**TASK BRIEF**
All lines from the one holding "Toggle the Control Center panel" to the end of the listing are to be output exactly, both ends included, with any pictures left out.

**DATA FOR REVIEW**
++++
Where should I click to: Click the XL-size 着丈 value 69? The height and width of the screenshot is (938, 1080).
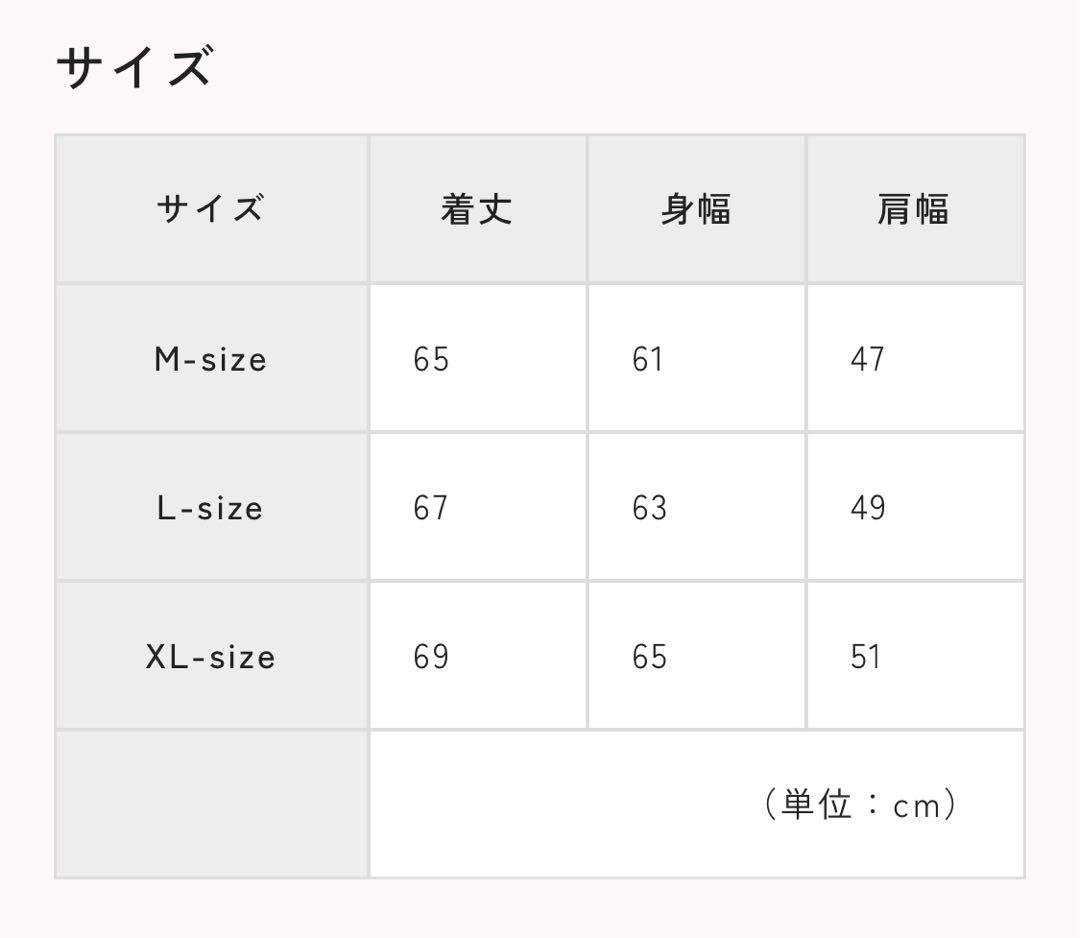431,657
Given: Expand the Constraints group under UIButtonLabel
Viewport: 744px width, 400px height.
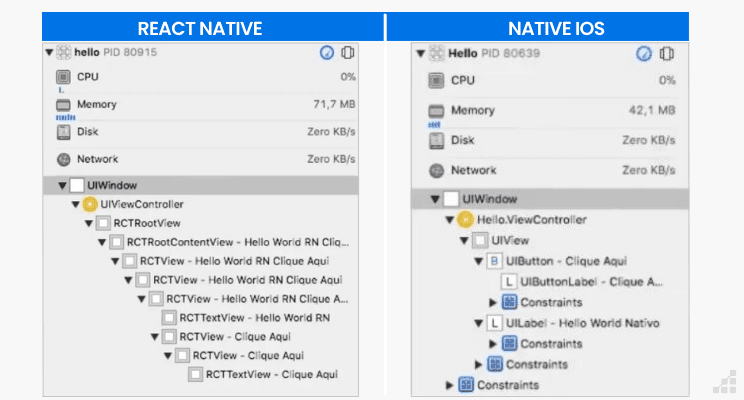Looking at the screenshot, I should tap(492, 302).
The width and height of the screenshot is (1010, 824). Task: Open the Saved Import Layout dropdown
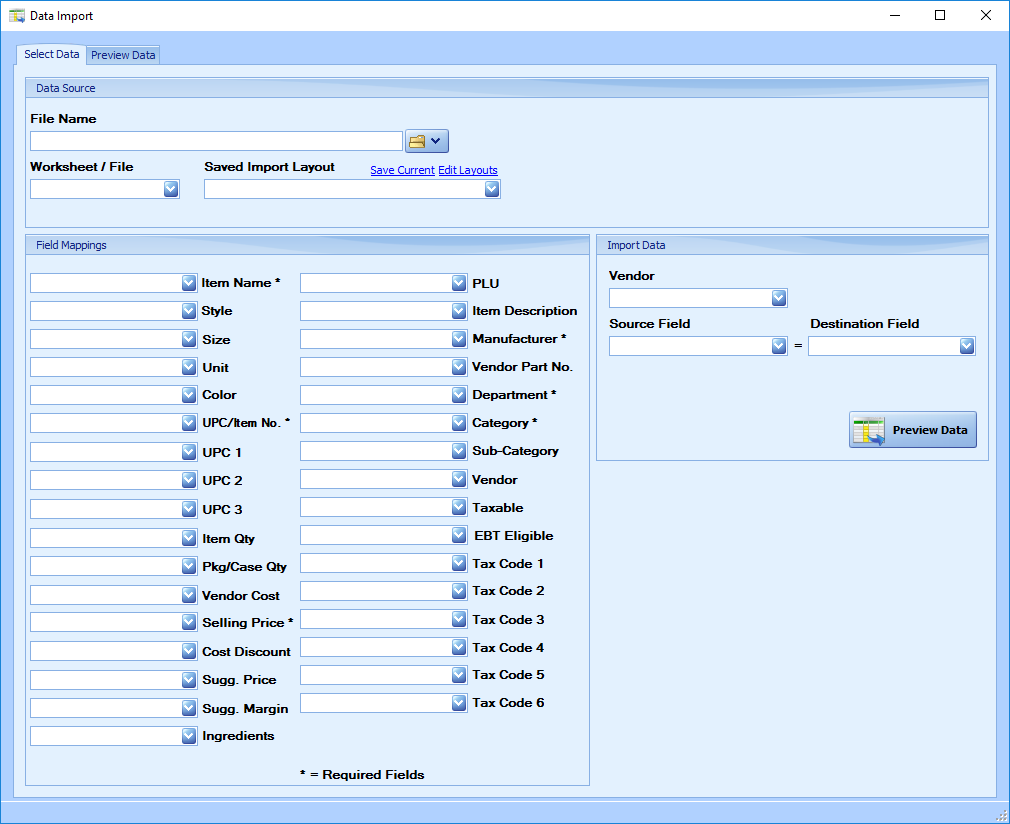point(492,189)

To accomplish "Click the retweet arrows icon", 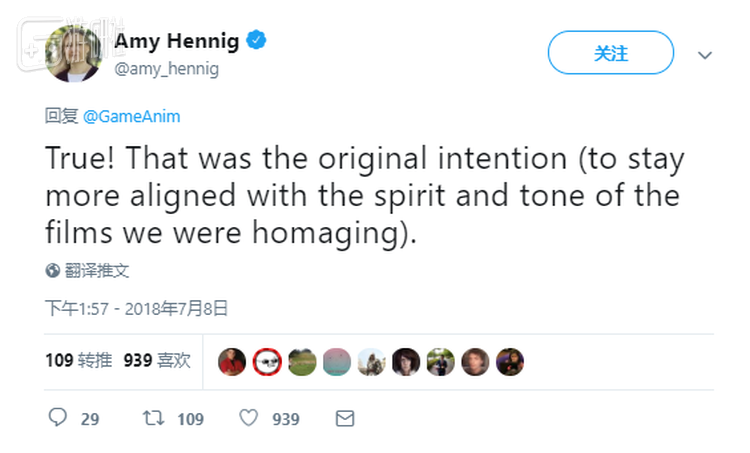I will (x=154, y=418).
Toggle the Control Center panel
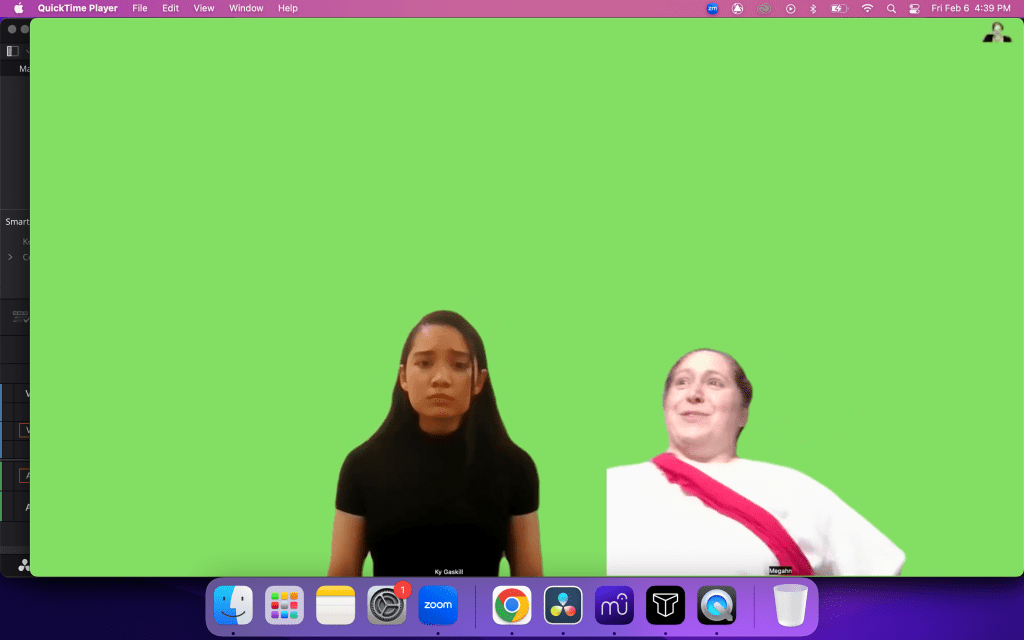Viewport: 1024px width, 640px height. pyautogui.click(x=914, y=8)
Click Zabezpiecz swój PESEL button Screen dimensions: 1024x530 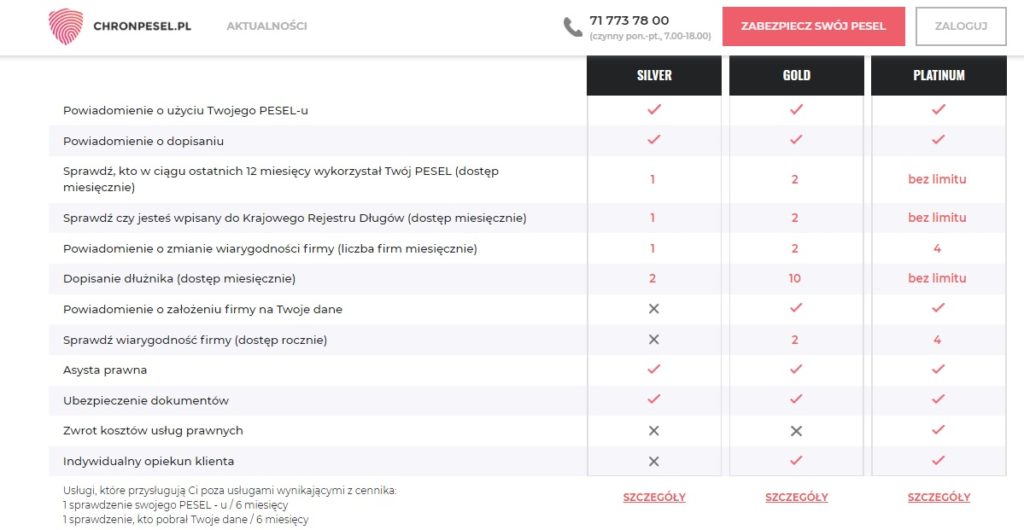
++++
**TASK RESPONSE**
Toggle the Control Center panel
Viewport: 1024px width, 640px height. pyautogui.click(x=914, y=8)
Click Zabezpiecz swój PESEL button Screen dimensions: 1024x530 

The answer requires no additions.